On a hunch, he took samples of the Statue and roof and discovered that they both had the same formation of crystals on their surfaces. Franey realized he could dramatically speed up the patina process by “seeding” the auditorium’s patina onto the new copper that would be used to repair the Statue, thus initiating the green corrosion needed to match her dress.
First he removed the patina from the new copper sheets without damaging its crystalline structure. He then suspended the patina in a liquid solution containing binders that promoted attachment and growth, and then sprayed the solution onto the sheets. Within three weeks the copper began to show signs of age, and within three months it matched the rest of the Statue.
A Crystal Clear Solution
Corrosion takes place whenever there is a defect in the copper. Over time, many types of copper complexes (crystals) form. Most of them are removed by rain and wind, and what is left is a natural crystal that is environmentally friendly.

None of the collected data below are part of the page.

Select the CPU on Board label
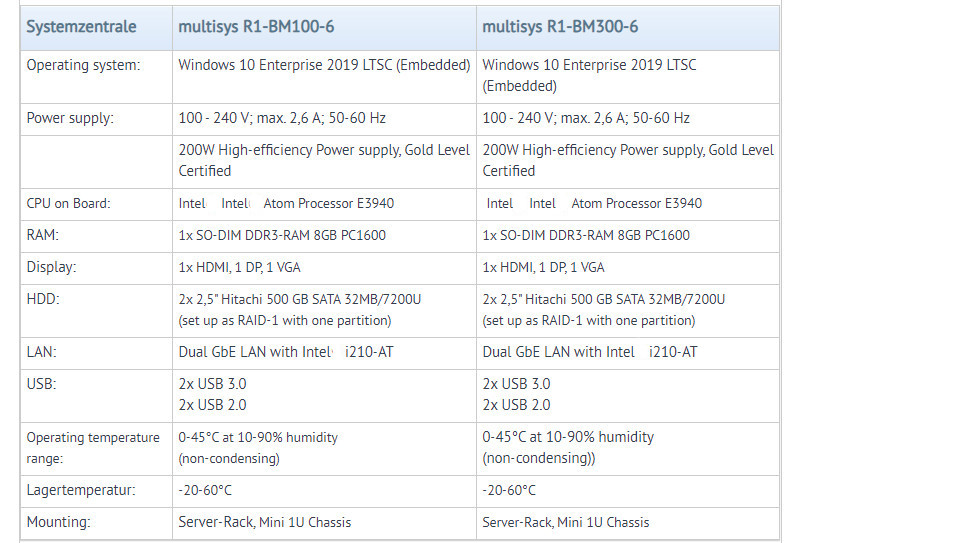The width and height of the screenshot is (966, 543). 68,203

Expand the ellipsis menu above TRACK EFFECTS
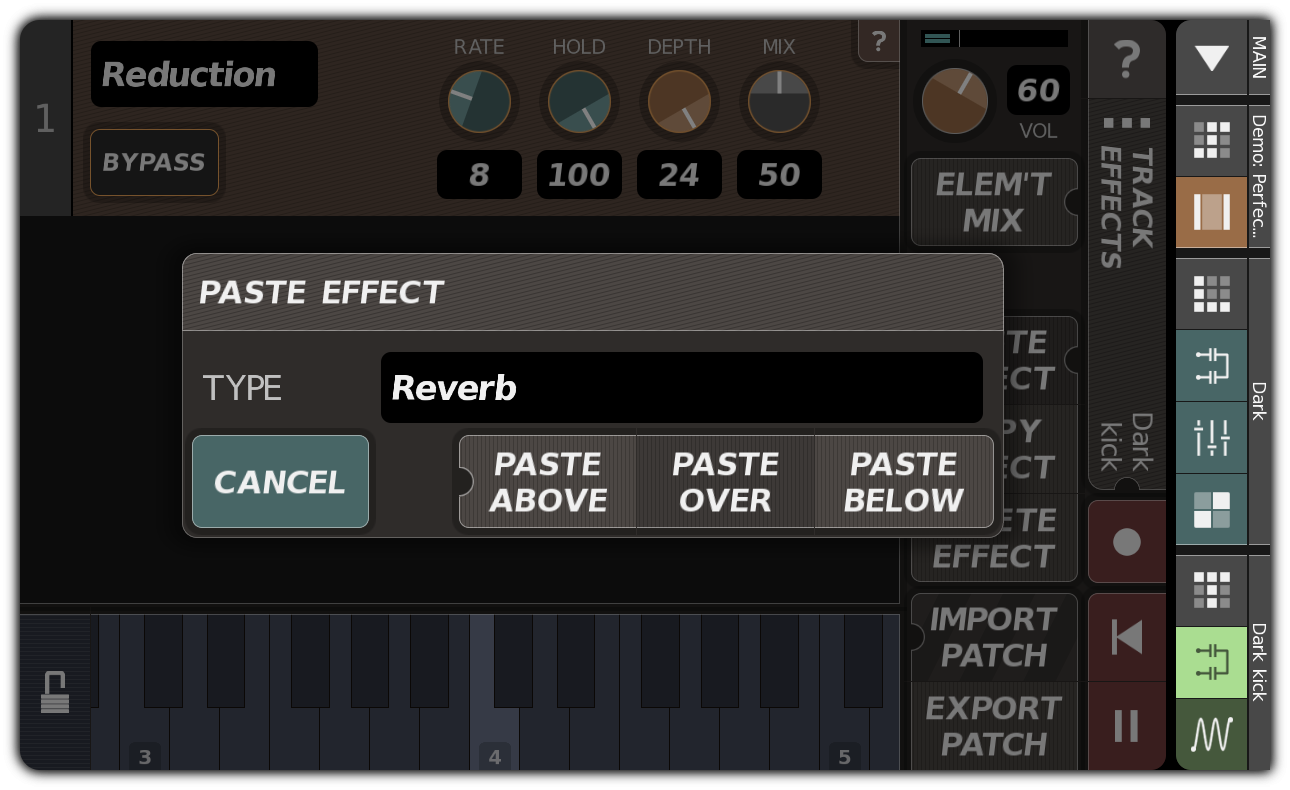(1127, 122)
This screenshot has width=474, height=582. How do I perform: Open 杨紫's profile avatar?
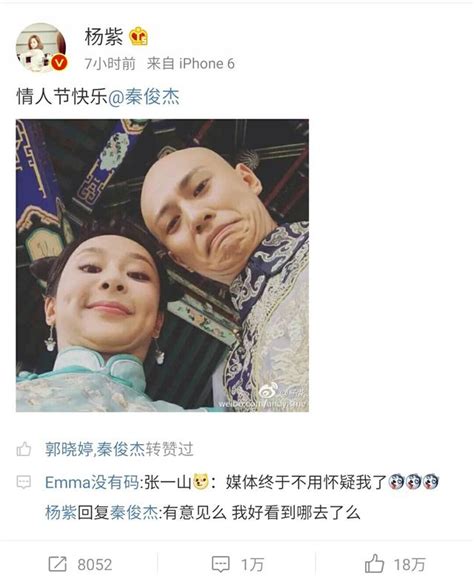[41, 48]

“If you identify the predominant crystal that forms the patina on the Statue of Liberty and place that crystal at the defect site on the statue, it will start selectively growing. In this case, the particular crystal formed at a very low rate, so it took 15 to 20 years for enough of it to cover the copper.
“By placing (or seeding) the correct crystal structure at the defect sites I could promote (speed up) the formation of that type of crystal on the surface,” he continued. Within three weeks enough of the right patina grew to a layer thick enough to match the Statue’s copper. “Kind of like creating the Statue’s own crystal DNA.”
Classic Bell Labs
Now that he knew how to speed the aging process of copper, he turned his attention to his original assignment at Bell Labs, which was to slow it down.
In classic Bell Labs style, where trying solving one problem opens doors to solving others, Franey decided to take the opposite approach. Using the knowledge gained from the Statue of Liberty restoration project, he invented a material that acted as a corrosion inhibitor to greatly slow the corrosion process.
Because Bell Labs was not in the plastic bag business, the invention was developed as a new venture and sold to a company called Engineered Materials, Inc. (EMI), which specializes in protective plastics and packaging. Bell Labs established an agreement with EMI to develop a Static Intercept® Technology Group of diverse global manufacturers along with distribution resources. Intercept Silver & Jewelry Care, as a member of the Intercept Technology Group and working with EMI, is the master distributor and manufacturer of anti tarnish products for the jewelry industry after introducing it over 15 year ago. Alcatel-Lucent uses Static Intercept® technology as its primary product packaging today.
When he heard about the Environment Award for his innovation, Franey was pleasantly surprised. “I knew my invention would be useful in eliminating corrosion,” he smiled. “But I didn’t foresee that 20 years later it would be recognized for replacing environmentally unfriendly corrosion-protection products and lowering our carbon footprint.”